- [Work to be completed]:
Beginning at the line that contains "This screenshot has height=458, width=609.", repeat every line of the listing exactly through the final one.

──────

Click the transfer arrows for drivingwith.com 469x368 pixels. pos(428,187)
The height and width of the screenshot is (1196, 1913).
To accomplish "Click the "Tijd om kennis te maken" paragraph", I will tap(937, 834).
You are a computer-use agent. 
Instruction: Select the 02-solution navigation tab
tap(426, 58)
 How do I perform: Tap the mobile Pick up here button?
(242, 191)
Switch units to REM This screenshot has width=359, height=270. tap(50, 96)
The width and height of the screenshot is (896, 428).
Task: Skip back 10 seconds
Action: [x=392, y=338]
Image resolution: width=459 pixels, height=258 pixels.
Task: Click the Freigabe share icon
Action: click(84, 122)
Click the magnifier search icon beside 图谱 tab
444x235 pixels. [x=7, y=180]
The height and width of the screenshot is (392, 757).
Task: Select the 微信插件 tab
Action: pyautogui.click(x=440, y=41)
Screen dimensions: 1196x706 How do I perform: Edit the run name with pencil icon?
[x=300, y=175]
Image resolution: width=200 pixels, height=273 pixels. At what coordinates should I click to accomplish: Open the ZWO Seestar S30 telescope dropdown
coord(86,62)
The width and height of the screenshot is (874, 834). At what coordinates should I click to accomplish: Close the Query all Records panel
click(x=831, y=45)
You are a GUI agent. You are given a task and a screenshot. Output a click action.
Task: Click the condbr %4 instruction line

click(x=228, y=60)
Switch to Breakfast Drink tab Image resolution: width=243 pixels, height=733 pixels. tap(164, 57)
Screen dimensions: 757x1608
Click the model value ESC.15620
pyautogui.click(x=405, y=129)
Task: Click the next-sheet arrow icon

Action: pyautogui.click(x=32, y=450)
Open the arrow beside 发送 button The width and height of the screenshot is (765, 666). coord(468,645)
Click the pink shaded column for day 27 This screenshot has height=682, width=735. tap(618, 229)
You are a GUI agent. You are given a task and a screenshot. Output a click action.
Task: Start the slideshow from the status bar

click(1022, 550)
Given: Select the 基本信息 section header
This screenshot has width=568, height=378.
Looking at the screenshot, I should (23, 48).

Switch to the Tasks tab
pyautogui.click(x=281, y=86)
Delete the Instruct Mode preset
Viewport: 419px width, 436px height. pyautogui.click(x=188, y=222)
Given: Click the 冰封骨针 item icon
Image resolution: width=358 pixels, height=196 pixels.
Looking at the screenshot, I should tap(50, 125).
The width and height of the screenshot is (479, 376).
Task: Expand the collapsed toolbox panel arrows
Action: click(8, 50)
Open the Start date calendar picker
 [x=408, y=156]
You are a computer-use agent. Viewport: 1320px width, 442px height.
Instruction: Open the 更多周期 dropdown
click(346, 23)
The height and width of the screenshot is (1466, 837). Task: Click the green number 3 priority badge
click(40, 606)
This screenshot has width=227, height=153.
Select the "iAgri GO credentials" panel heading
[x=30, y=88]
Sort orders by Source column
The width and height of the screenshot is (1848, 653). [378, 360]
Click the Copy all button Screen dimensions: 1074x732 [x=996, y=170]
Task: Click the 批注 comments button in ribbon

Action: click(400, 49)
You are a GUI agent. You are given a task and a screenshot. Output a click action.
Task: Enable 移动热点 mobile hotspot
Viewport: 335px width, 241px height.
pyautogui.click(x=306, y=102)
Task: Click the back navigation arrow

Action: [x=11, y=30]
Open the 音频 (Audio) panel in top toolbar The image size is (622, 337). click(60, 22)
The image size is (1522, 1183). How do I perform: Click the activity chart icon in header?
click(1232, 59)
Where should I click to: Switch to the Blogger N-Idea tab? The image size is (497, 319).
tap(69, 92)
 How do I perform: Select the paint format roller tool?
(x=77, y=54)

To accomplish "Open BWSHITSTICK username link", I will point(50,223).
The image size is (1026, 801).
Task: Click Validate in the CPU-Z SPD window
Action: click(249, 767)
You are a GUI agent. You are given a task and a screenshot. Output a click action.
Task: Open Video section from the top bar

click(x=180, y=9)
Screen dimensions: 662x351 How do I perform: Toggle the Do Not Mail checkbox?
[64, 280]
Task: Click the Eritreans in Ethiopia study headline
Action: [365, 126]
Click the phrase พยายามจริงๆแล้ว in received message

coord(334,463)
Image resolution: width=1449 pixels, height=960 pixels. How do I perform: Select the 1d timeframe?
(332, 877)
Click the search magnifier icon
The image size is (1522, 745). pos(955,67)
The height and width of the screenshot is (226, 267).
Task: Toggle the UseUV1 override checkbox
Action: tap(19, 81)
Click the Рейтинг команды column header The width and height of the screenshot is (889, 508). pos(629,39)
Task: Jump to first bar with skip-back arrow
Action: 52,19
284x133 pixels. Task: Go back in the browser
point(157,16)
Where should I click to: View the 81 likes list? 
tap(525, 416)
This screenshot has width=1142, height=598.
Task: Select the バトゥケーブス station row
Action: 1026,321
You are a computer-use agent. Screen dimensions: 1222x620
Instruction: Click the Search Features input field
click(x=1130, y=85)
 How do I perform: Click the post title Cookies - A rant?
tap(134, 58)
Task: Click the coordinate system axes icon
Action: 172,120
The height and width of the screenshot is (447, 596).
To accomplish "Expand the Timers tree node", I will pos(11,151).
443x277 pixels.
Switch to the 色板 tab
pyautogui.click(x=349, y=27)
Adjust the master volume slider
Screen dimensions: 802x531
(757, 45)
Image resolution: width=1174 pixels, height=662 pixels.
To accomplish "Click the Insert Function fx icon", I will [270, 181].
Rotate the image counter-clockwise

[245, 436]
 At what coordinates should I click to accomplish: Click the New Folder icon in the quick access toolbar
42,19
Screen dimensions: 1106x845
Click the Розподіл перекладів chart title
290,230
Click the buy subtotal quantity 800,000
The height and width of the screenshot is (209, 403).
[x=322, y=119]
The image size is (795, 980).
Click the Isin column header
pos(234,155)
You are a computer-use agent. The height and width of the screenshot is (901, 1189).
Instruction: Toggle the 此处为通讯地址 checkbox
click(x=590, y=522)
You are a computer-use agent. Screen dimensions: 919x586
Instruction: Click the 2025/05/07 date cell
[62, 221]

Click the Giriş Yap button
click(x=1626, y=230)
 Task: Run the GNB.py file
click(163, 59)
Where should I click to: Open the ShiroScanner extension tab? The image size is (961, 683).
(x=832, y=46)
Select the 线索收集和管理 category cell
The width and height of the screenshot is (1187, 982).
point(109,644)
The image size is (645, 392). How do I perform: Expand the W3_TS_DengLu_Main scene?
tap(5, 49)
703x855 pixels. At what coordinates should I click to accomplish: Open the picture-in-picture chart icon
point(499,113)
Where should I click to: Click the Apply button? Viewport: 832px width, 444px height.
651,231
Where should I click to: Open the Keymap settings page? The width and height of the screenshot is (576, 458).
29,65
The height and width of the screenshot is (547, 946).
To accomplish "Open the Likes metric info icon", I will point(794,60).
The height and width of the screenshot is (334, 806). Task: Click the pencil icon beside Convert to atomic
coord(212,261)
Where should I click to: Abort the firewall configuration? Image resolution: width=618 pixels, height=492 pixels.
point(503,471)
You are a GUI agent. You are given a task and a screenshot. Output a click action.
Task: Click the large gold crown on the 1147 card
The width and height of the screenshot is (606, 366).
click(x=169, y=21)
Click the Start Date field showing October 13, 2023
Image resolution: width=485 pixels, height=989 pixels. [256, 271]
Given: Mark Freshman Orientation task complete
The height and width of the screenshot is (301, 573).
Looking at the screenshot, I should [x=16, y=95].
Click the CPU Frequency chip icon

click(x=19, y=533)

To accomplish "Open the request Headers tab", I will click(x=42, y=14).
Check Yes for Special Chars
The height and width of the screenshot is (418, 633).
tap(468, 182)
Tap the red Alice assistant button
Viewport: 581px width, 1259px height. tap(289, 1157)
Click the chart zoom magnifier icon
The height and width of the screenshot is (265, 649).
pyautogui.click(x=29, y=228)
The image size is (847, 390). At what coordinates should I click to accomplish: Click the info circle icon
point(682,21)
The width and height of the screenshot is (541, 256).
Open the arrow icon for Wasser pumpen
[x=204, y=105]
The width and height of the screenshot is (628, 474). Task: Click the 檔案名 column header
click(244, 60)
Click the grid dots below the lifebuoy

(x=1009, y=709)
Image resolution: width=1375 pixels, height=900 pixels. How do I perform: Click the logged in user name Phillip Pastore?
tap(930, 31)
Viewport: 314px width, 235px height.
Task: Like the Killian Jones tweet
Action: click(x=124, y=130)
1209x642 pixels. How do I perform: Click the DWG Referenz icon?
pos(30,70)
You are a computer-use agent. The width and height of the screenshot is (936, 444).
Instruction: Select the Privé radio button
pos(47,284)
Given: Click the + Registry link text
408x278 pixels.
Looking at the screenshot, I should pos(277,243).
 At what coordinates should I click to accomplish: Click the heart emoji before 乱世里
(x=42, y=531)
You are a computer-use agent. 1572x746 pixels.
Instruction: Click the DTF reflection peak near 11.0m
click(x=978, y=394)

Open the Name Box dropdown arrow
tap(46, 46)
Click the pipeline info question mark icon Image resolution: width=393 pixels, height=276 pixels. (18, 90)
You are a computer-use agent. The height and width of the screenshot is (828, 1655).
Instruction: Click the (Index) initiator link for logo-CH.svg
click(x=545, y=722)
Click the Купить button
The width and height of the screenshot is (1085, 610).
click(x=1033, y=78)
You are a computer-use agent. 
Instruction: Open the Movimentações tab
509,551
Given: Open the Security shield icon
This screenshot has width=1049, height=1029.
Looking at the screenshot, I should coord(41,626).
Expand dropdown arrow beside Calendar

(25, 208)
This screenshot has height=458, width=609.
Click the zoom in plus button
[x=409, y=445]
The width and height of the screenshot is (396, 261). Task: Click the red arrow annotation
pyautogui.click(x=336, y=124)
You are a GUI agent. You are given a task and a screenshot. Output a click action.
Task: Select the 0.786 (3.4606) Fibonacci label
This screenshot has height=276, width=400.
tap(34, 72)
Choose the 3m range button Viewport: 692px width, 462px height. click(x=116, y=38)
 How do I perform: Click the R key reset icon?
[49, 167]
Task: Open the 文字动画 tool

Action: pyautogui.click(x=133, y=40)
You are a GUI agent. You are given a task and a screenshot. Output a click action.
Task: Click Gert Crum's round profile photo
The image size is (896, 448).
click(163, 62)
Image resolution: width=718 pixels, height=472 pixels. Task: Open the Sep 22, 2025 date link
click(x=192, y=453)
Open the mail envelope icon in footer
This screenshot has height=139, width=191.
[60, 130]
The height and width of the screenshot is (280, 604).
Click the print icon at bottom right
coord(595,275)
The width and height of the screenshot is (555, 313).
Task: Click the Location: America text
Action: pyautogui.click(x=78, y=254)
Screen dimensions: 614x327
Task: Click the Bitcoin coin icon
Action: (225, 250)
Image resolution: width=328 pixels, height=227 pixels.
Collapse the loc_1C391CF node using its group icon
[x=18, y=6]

──────

- [Solution below]:
This screenshot has height=458, width=609.
Click the zoom in plus button
[x=409, y=445]
The width and height of the screenshot is (396, 261). Task: Click the red arrow annotation
pyautogui.click(x=336, y=124)
You are a GUI agent. You are given a task and a screenshot. Output a click action.
Task: Select the 0.786 (3.4606) Fibonacci label
This screenshot has height=276, width=400.
tap(34, 72)
Choose the 3m range button Viewport: 692px width, 462px height. click(x=116, y=38)
 How do I perform: Click the R key reset icon?
[49, 167]
Task: Open the 文字动画 tool

Action: pyautogui.click(x=133, y=40)
You are a GUI agent. You are given a task and a screenshot. Output a click action.
Task: Click Gert Crum's round profile photo
The image size is (896, 448).
click(163, 62)
Image resolution: width=718 pixels, height=472 pixels. Task: Open the Sep 22, 2025 date link
click(x=192, y=453)
Open the mail envelope icon in footer
This screenshot has height=139, width=191.
[60, 130]
The height and width of the screenshot is (280, 604).
Click the print icon at bottom right
coord(595,275)
The width and height of the screenshot is (555, 313).
Task: Click the Location: America text
Action: pyautogui.click(x=78, y=254)
Screen dimensions: 614x327
Task: Click the Bitcoin coin icon
Action: (225, 250)
Image resolution: width=328 pixels, height=227 pixels.
Collapse the loc_1C391CF node using its group icon
[x=18, y=6]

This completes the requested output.